ROANOKE TIMES

                         Roanoke Times
                 Copyright (c) 1995, Landmark Communications, Inc.

DATE: MONDAY, July 26, 1993                   TAG: 9309060256
SECTION: EDITORIAL                    PAGE: A6   EDITION: METRO 
SOURCE: 
DATELINE:                                 LENGTH: Medium


HOLD THE OATS

NOW, AS we understood it, high cholesterol was bad. It could line the walls of our arteries, constricting blood flow and increasing the risk of heart attack. Very bad.

Then, after plugging our bodies with oat bran muffins to soak up cholesterol and remove it, we found some cholesterol was good. There was the LDL kind of cholesterol, and that was still bad. But there was also the HDL kind of cholesterol, and that was good.

Or at least, not having enough of it was bad.

So we wanted to have as little as possible of the bad stuff, forcing us to cut back on the butter, but plenty of the good stuff, allowing us to drink moderately and purely for medicinal purposes, since researchers were speculating this might reduce heart disease by raising HDL levels in the bloodstream.

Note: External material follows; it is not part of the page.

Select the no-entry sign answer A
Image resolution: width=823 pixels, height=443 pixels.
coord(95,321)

It was confusing at first, but after we got accustomed to the idea it had a certain appeal to those of us who like order in our lives. Our cholesterol, at least, fit neatly into the ``good'' category or the ``bad'' category. White hats, black hats. Life was simple.

We should have known better. Nothing else is this easy, so why expect our cholesterol levels to be? Now researchers find that ``good'' HDL might actively cause heart disease, possibly leaving a lot of doctors with a bit of egg on their faces, and throwing our dietary assumptions into question.

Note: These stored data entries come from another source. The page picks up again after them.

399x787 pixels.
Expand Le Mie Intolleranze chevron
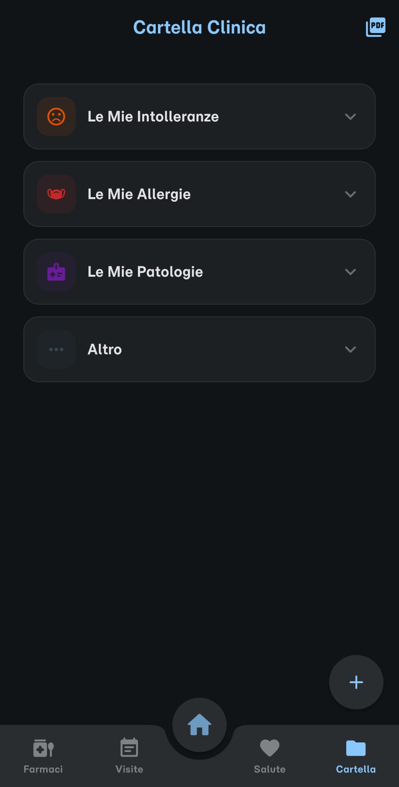[x=350, y=116]
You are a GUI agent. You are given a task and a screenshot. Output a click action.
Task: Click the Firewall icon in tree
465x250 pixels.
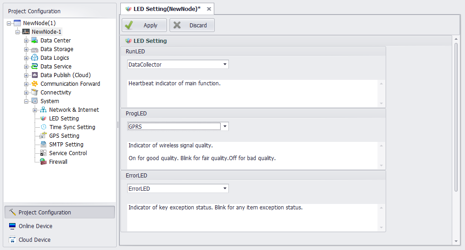point(43,162)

Worse, researchers don't really know what to make of this yet. ``Eventually, there will probably be dietary and diagnostic implications,'' one of the scientists reports - they just don't know what they are yet.

So we don't know just what we should do with this information until this research is complete. Not that we'll be sure, even then, about what we should and shouldn't eat. Obviously, this isn't an exact science.